How easy is it to overwater your houseplants? It’s very easy to want to give your plant babies too much love and attention, you want them to look their very best! But overwatering is the most common way to kill your houseplant. When is comes to watering houseplants, remember the golden rule - less is more. If you recognise any of the symptoms below please step away from the watering can.
How To Know If I'm Overwatering My Houseplants.
Overwatering is quite easy to diagnose, and many symptoms of overwatering are unique to it. When diagnosing a sad plant sign, it’s important to look at the plant as a whole, and not just the plant part that's negatively affected. We think of overwatering as just adding too much water to a plant's potting mix — but what’s really happening is that the surrounding soil is not drying out fast enough. It may very well be from too much water, but it may also be from not enough natural sunlight. If you water a plant with the appropriate amount of water, but it doesn’t get enough sunlight, then the potting mix will stay moist, and the plant will be effectively overwatered. A good strategy for combating that is watering in the morning hours. This allows the natural light to slowly dry the soil out throughout the day.
Wet Potting Mix
The first thing you should do is to feel the plant's potting mix, get your fingers in there! Feel the mix a few inches deep. If it feels moist or wet, it is most likely overwatered.
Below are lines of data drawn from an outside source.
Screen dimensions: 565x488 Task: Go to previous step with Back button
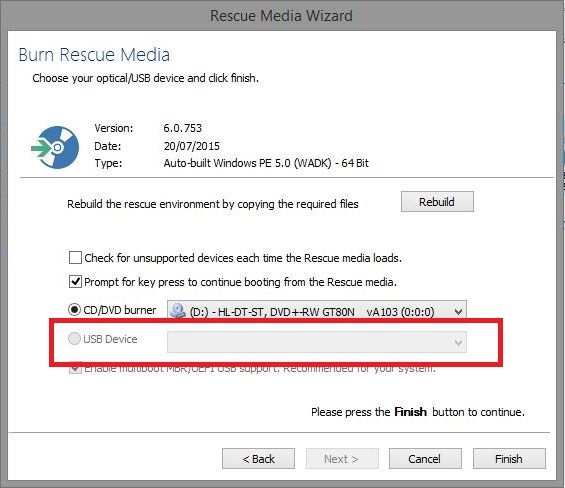258,458
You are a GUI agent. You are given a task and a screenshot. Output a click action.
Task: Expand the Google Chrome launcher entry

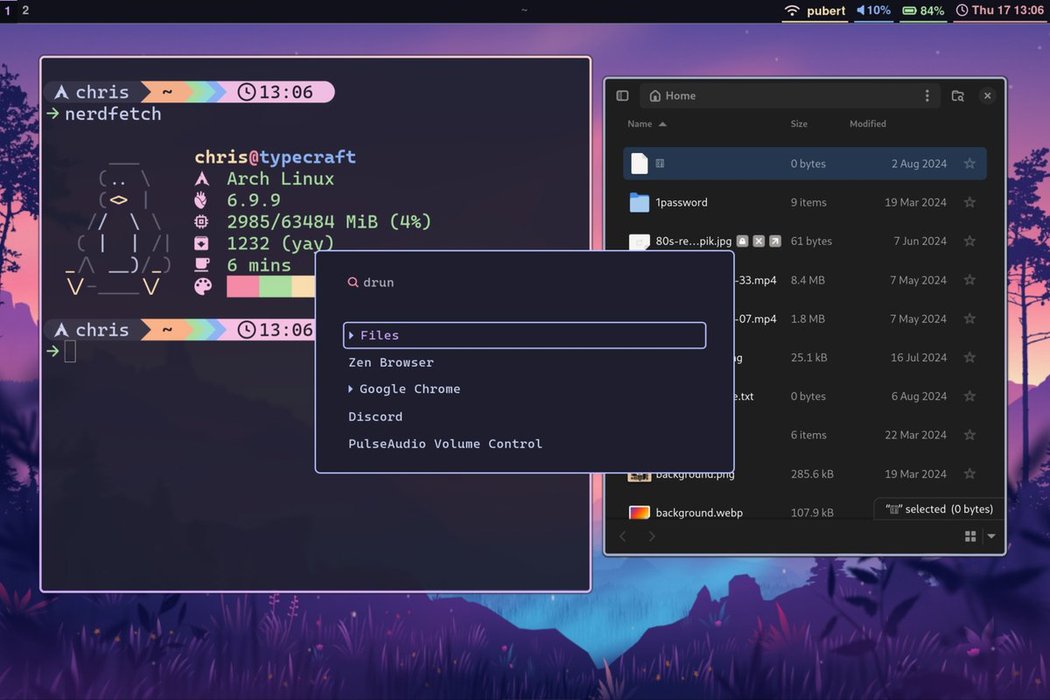[351, 389]
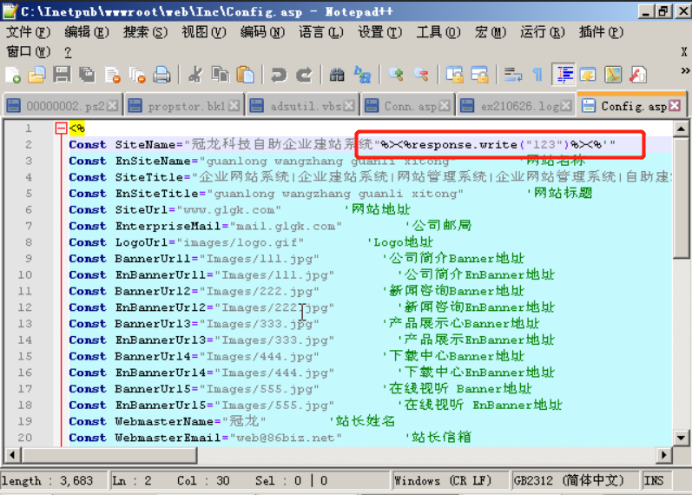Click the Cut scissors icon
The image size is (692, 495).
[196, 75]
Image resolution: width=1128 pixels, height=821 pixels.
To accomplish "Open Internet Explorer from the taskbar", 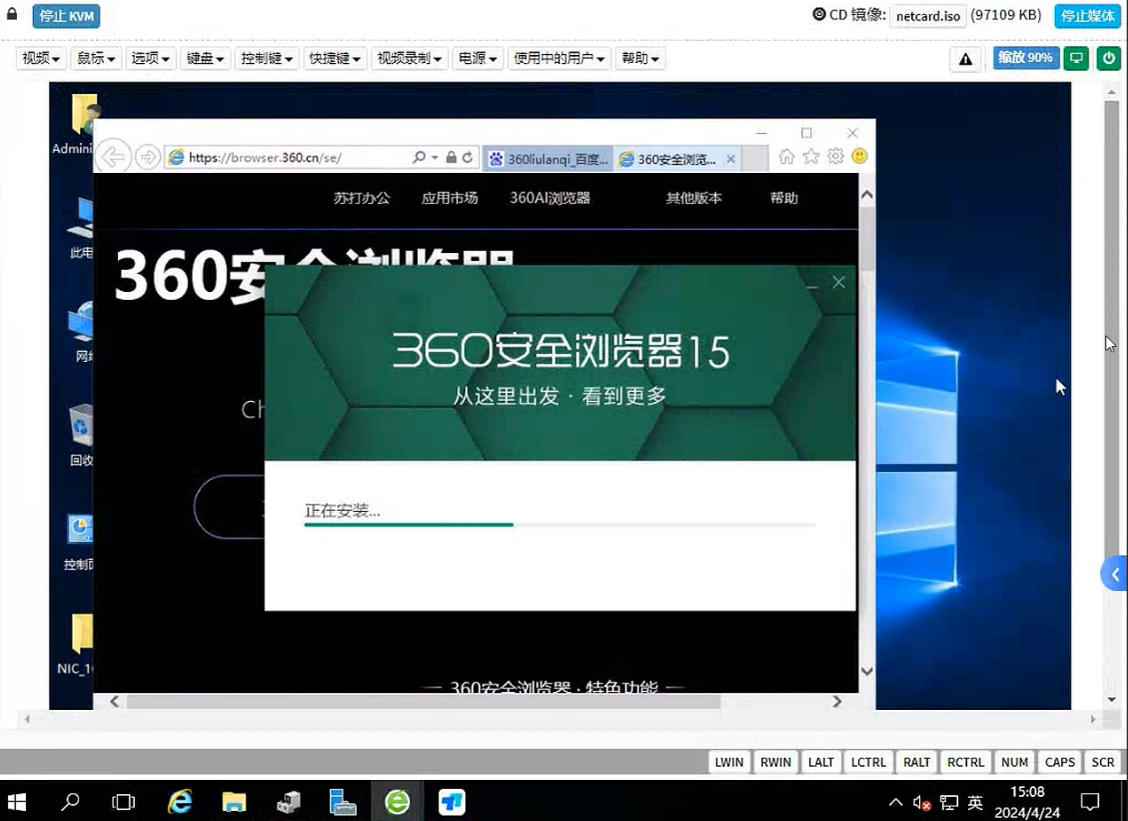I will pyautogui.click(x=180, y=801).
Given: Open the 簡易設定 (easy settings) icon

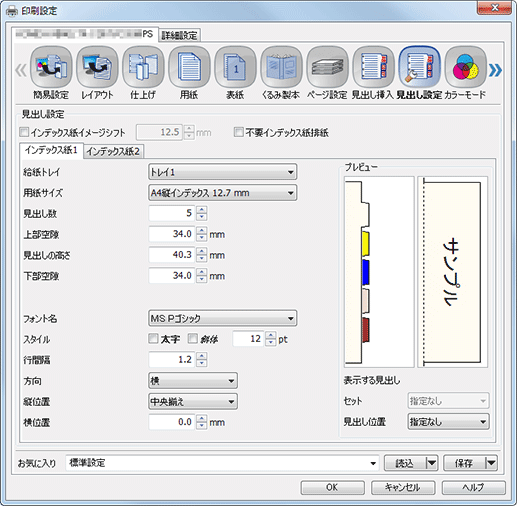Looking at the screenshot, I should (x=51, y=67).
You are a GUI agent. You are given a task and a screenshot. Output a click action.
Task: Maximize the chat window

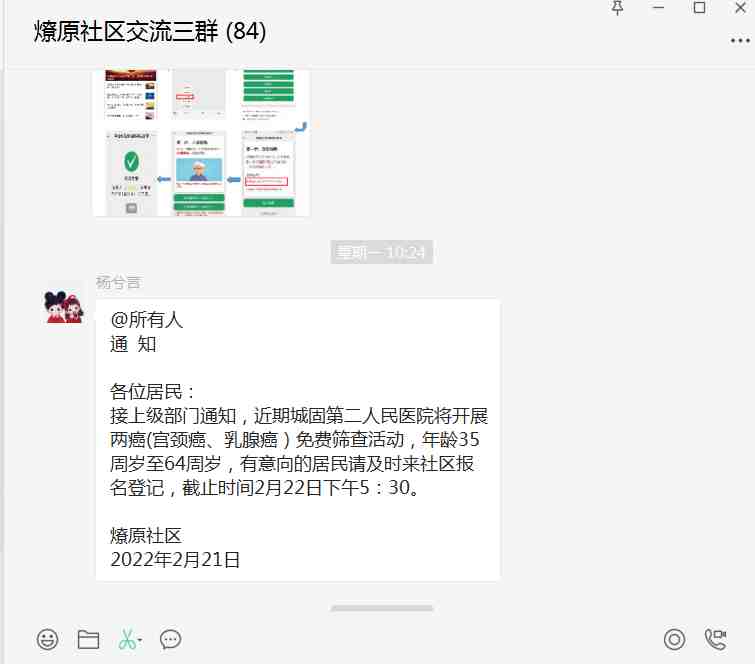[x=699, y=8]
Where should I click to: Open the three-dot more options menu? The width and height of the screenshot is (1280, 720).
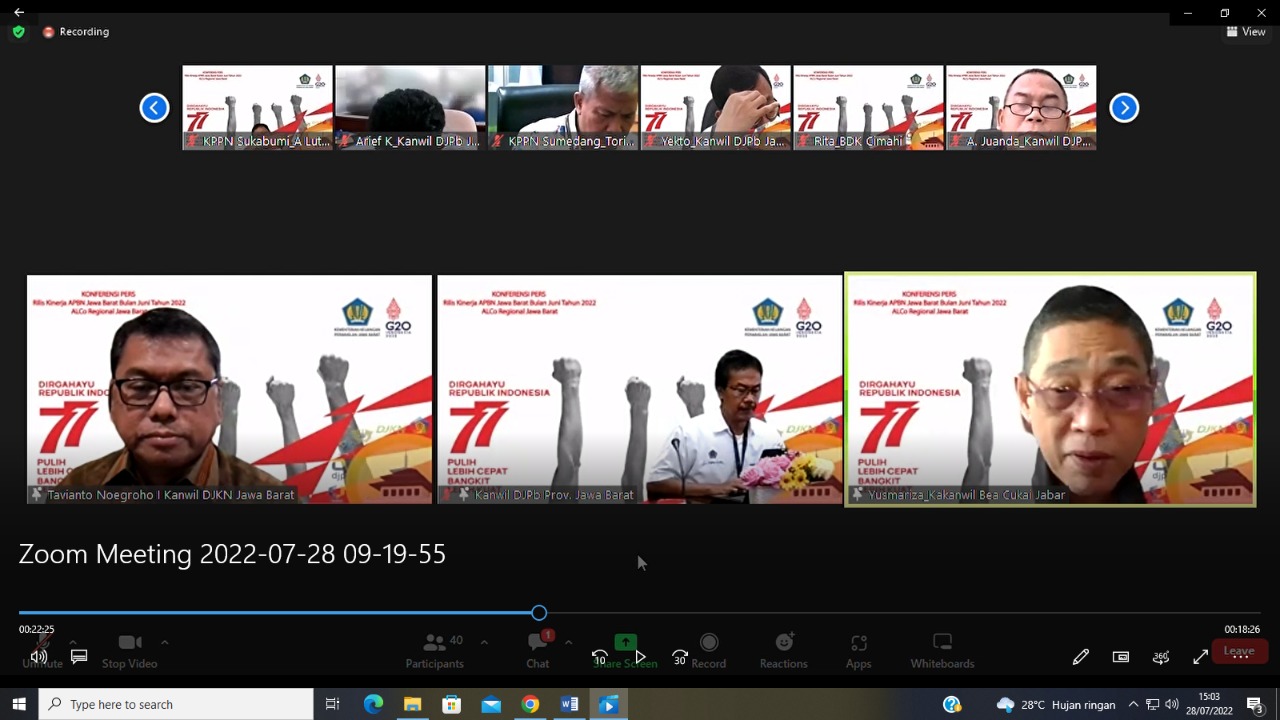pos(1240,657)
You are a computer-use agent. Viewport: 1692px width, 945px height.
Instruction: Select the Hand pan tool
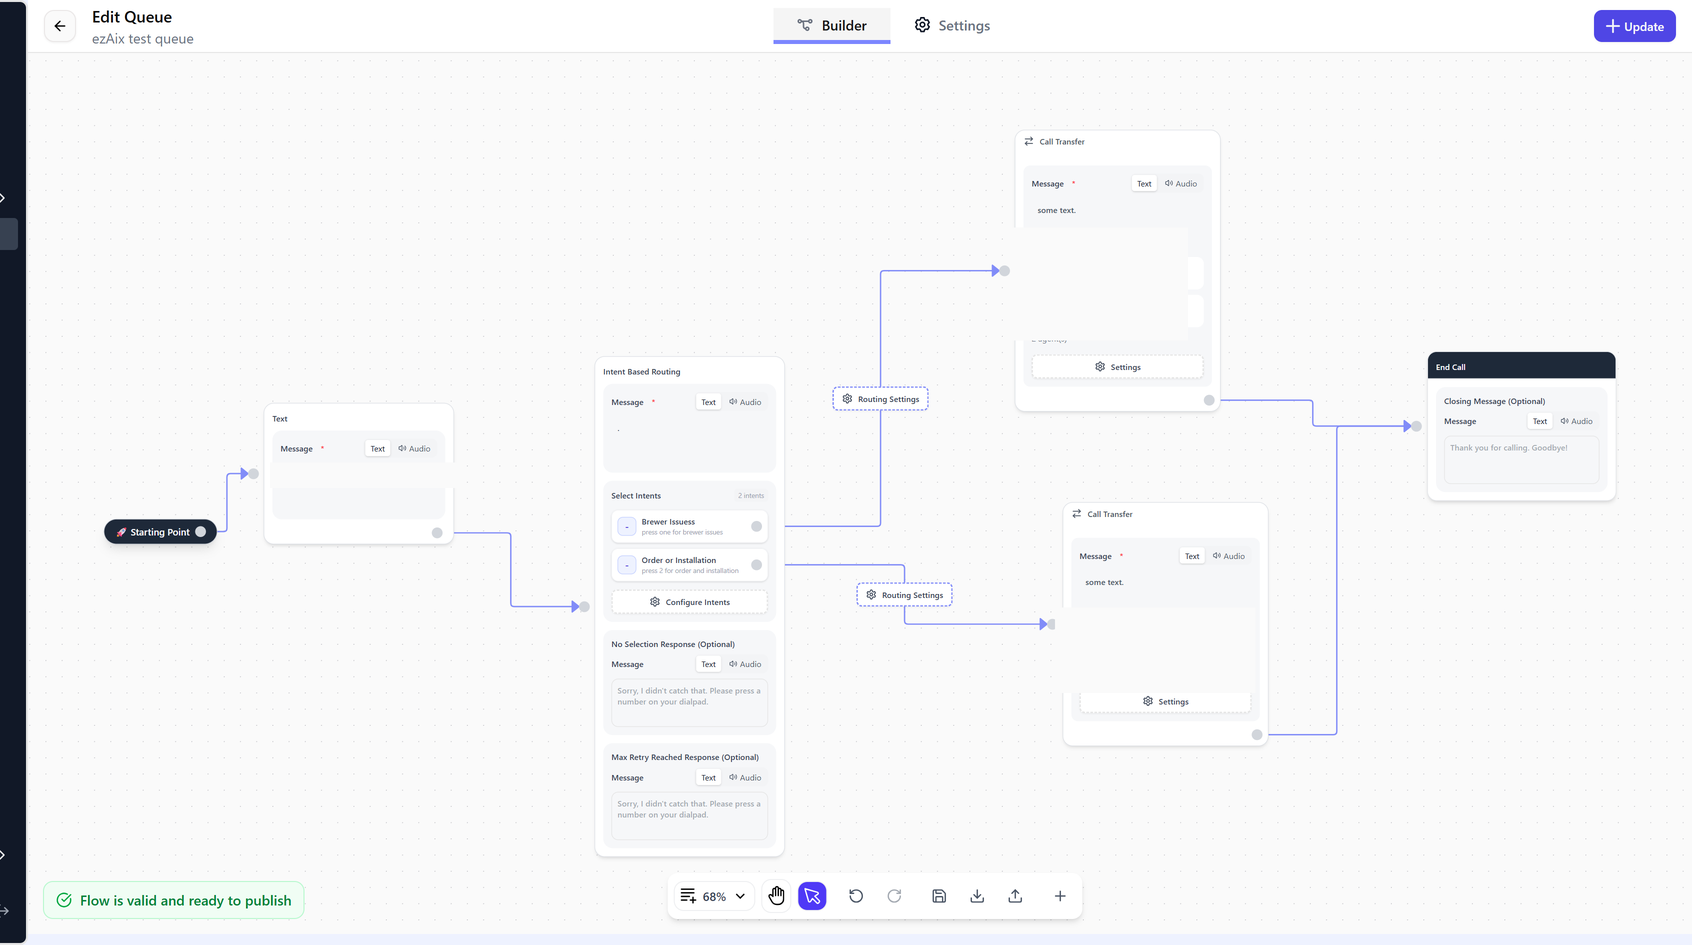(777, 896)
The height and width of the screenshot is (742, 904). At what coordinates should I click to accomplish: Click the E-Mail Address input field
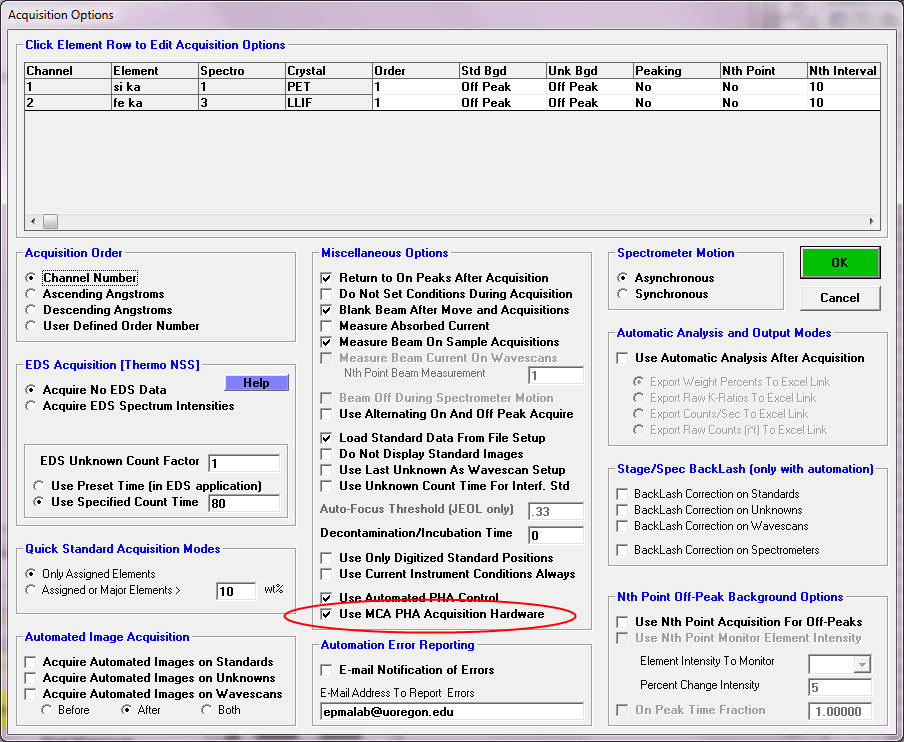click(451, 711)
Fungus gnats are also a sign of overwatering. They feed on the fungi that show up in moist environments and rapidly grow in numbers when the soil stays too wet for too long. We will be putting up a post soon about the dreaded fungus gnat.
Yellowing Leaves and Rot
If the lower leaves of your overwatered plant are starting to turn yellow, this is also a sign. Watch carefully for a black stem or rot. If this is at the base of your plant, it may be too late to save.
How do I Prevent Overwatering?
Rule of thumb is to only give the plant water when the potting mix is dry. It also needs enough light and warmth to help dry it out. Never plant your houseplant into too large of a container as it will also take a lot longer to dry out. The main thing is not to water on a tight schedule as many plants watering need change every season. For instance you might find that your houseplant takes a lot longer to dry out in winter if in a cold room but plants in a warm room might dry out a lot quicker due to heating in the room. The best method is to feel the soil, this will help you understand it a lot better. Always remember less is more!